TRECHO DO TEXTO:
Aqui, em nossa querida Pinheiro, não temos a figura do São Francisco, mas sempre tivemos personagens que honraram o nome de batismo lhes dado em homenagem ao santo que se propôs amar aos mais pobres dos pobres.

Seu Chiquinho, Francisco da Costa Leite, meu avô, destacou-se como advogado provisionado e uma das vozes mais contundentes em defesa dos fracos e necessitados de Justiça. Sua palavra era respeitada por todos e sua liderança incontestável.

Desde menino, aprendi a admirar, também, um outro Francisco. Chiquinho de Jeco. Mais tarde conhecido como Seu Chiquinho.

Muito embora de gerações distintas, pelos idos da década de 70, sempre que retornava a Pinheiro nas férias escolares, passávamos horas e mais horas conversando. Com sua calma, seu andar macio e seu refinado humor, Seu Chiquinho tinha histórias e estórias para satisfazer qualquer curiosidade. Sempre bem informado, era interessado em saber das novidades e preocupado em ouvir nossas opiniões sobre os fatos mais relevantes.

Mesmo para quem em 1946 havia ajudado a fundar o Diretório Municipal de Geografia e Historia de Pinheiro, dois anos mais tarde ter implantado o Grêmio Cultural e Recreativo de Pinheiro, e em 1954, por sua iniciativa, ver criada a primeira Biblioteca Pública do município, a preocupação com a educação e a cultura dos jovens pinheirenses ainda era uma obstinação para ele. Sempre se posicionou como um homem à frente de seu tempo.

Quando da morte de seu sogro, o desembargador Elizabetho Carvalho, o destino lhe fez fiel depositário de uma das maiores riquezas de Pinheiro: O Jornal Cidade de Pinheiro. Passou a carregar a cruz de manter em funcionamento, à duras penas, aquele que ainda nos dias de hoje teima em ser o jornal mais antigo em circulação na imprensa maranhense.

Ao elaborar este texto, sentado em frente ao teclado de meu I-Pad, vejo-me adentrando nas oficinas do Jornal Cidade de Pinheiro tendo à minha frente a figura de Tejeco, exercitando sua habilidade de compor as palavras, montando os tipos de chumbo, letra após letra, de traz para frente e de cabeça para baixo.

PROBLEMAS PARA RESOLVER:
a: No texto sobre os Franciscos de Pinheiro, em que ano foi criada a primeira Biblioteca Pública do município?
b: Quais são todas as instituições de Pinheiro mencionadas pelo nome no texto sobre os Franciscos de Pinheiro?
c: Prossiga o texto sobre os Franciscos de Pinheiro a partir da última frase apresentada.

EXTRATO DE DADOS:
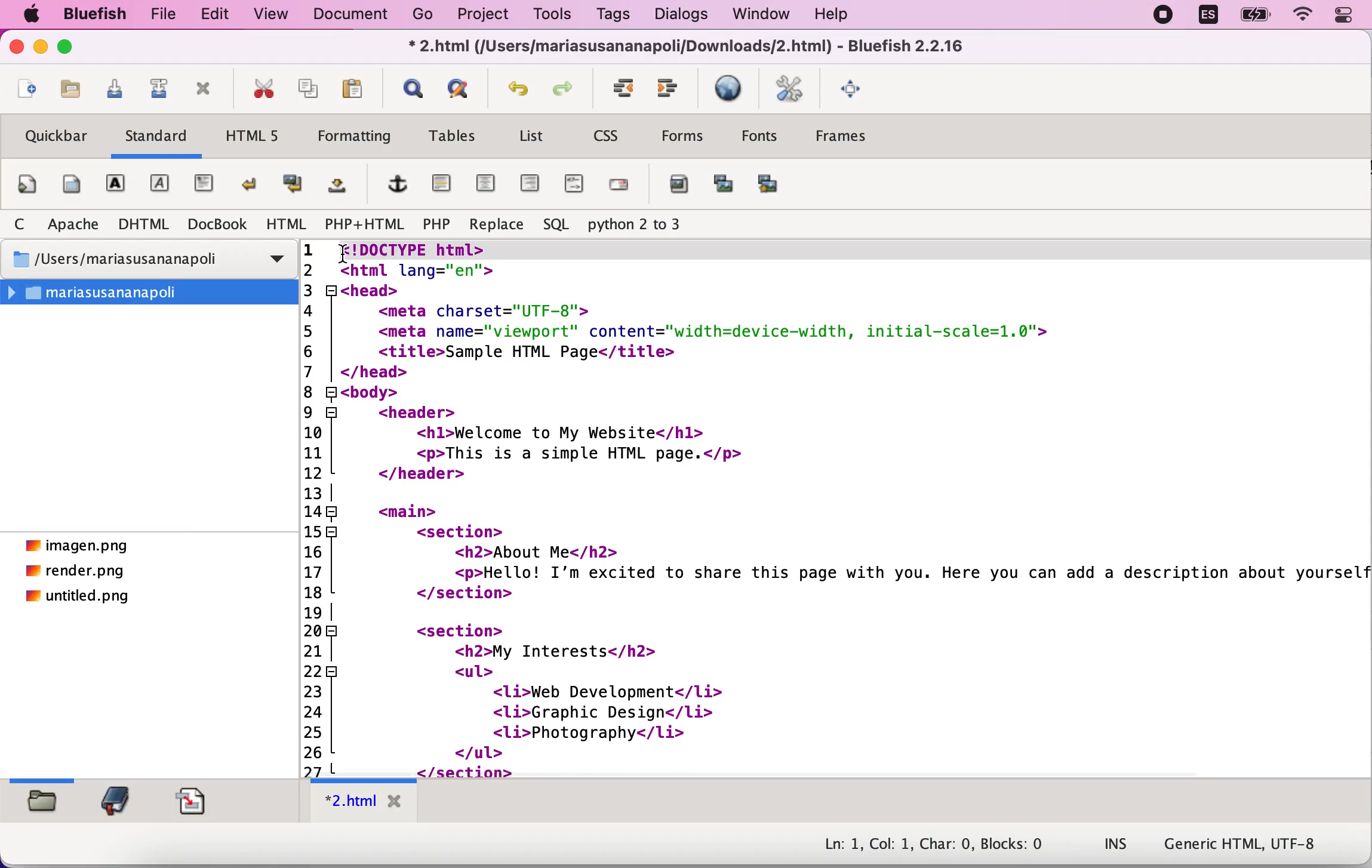  Describe the element at coordinates (354, 134) in the screenshot. I see `formatting` at that location.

RESPOSTAS ESCRITAS:
a: Em 1954.

b:
- Diretório Municipal de Geografia e Historia de Pinheiro
- Grêmio Cultural e Recreativo de Pinheiro
- Biblioteca Pública do município
- Jornal Cidade de Pinheiro

c:
O mesmo banco da Praça José Sarney, onde juntos sonhamos por uma Pinheiro melhor, mais tarde encharcou-se com nossas lágrimas derramadas quando da derrubada do prédio do Jornal para dar vez à ampliação do Armazém Paraíba.

Relembro de sua dor quando da perda do filho Francisco José. Mais uma vez o destino lhe repõe a perda. Junta-se a sua família, pelo laços do casamento com sua filha, um jovem de posições firmes, João Paulo Castro Nogueira, que segue os seus passos e torna-se um dos vereadores mais atuantes de Pinheiro.

Seu exemplo de vida e dedicação tem sido trilhado por seus seguidores, destacando-se dentre tantos, Paulinho Castro, que desde cedo vivenciou a saga do verdadeiro jornalismo e hoje é o maior expoente da imprensa em toda a Baixada maranhense.

Nas gincanas culturais promovidas pelas Escolas de Pinheiro, Seu Chiquinho era caçado por todas as equipes. Encontrá-lo, era certeza de ter a resposta certa.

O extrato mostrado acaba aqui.